== To do ==
This exercise calls for printing every record exactly once more.

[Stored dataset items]
Start of Block
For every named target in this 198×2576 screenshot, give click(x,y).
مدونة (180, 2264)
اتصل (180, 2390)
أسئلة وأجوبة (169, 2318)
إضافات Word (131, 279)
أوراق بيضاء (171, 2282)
End of Block
== Exercise answer ==
For every named target in this 198×2576 screenshot, give click(x,y).
مدونة (180, 2264)
اتصل (180, 2390)
أسئلة وأجوبة (169, 2318)
إضافات Word (131, 279)
أوراق بيضاء (171, 2282)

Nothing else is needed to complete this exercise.